In my experience of reviewing COBOL and mainframes in general, it's worthwhile to evaluate doing bad things to the business logic. The designers are literal in their translation of the business requirements to specifications, and never think of the mis-use cases. Mainframe coders aren't paid to design and implementing missing links in the design, and are often penalized if they stray too far from the specification. Therefore, as Peter pointed out in a previous thread, almost all of the "exploits" for mainframes goes after the golden apples - the business logic and the underlying asset.
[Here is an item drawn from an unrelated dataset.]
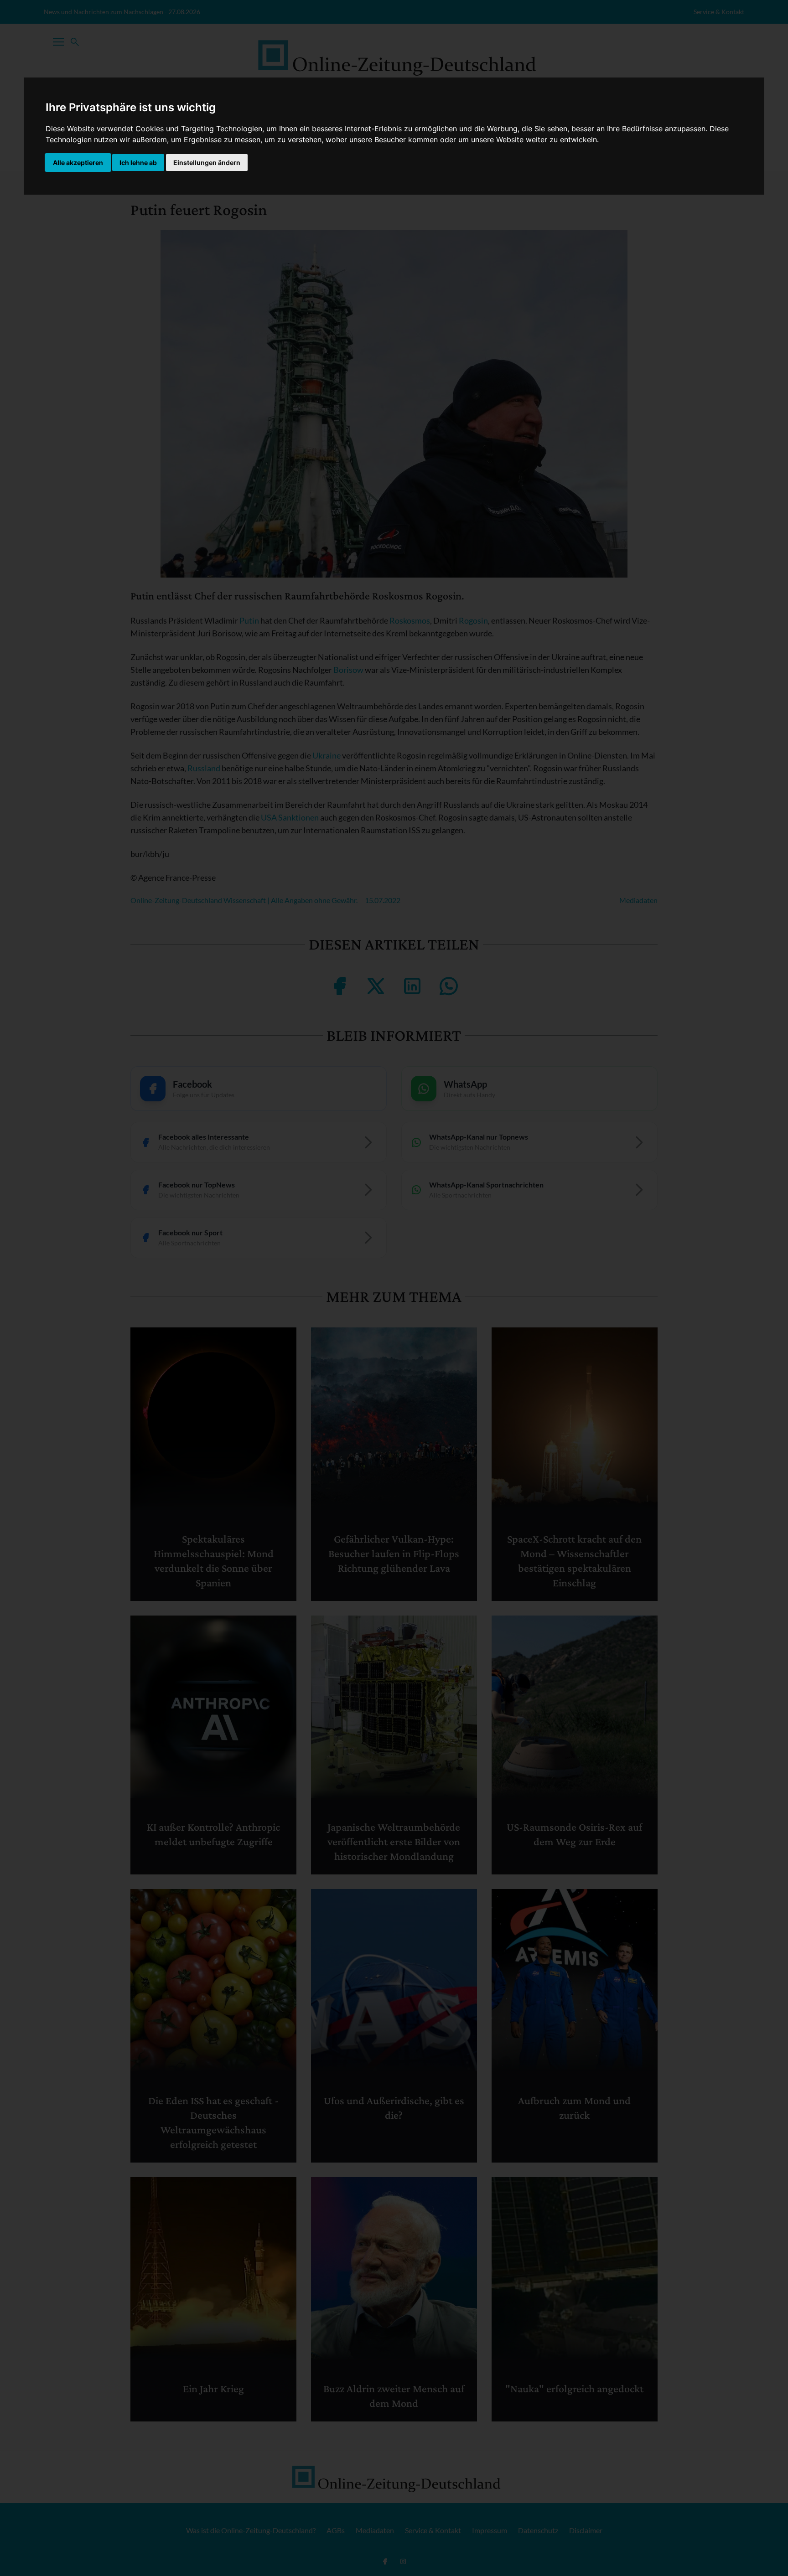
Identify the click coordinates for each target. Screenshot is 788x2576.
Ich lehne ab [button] (138, 162)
Luckily, up until recently, data which violated the requirements wasn't easy to get in, but now it's more than easy:

a) a system I am aware of used to be green screen only and had validation to prevent unauthorized characters like commas in the presentation layer. Once the underlying transaction was made available to process transactions from the Internet, customers finally could manipulate this data. Someone didn't bother to eliminate "," as a valid character as it wasn't in the spec - they only had a few characters to eliminate and "," wasn't one of them. The comma upset the strip (batch data) file. Caused several abends and a lot of sleepless nights for the folks whilst they worked out how to get rid of this troublesome character from a multi-gigabyte file and successfully re-run the batch without re-processing already processed transactions.

b) I have spaces in my name. Galileo, the online booking system used by pretty much everyone is written on top of TPS, an old (and I mean OLD - it's older than me) OS for IBM mainframes. TPS is written in assembly language, as is most of the Galileo transactions for freight and self-loading freight (humans). If you try like me to enter the legally required spaces in your name as often as you can, it's nearly funny the number of times I've had to get manual assistance to get on planes and through the TSA checkpoint. I'm sure it's because Galileo doesn't handle spaces properly. I wonder what other characters it doesn't like.

c) The EOF marker in EBCDIC works real well. If your outside program can send it in a field and it doesn't mean anything to anyone ... until it hits a file, you can cause a lot of problems, particularly with batch driven systems. Luckily, most front end systems I come across don't know what to do with low ASCII entries and either don't pass it on, or fail to translate it properly, thus preventing a workable attack.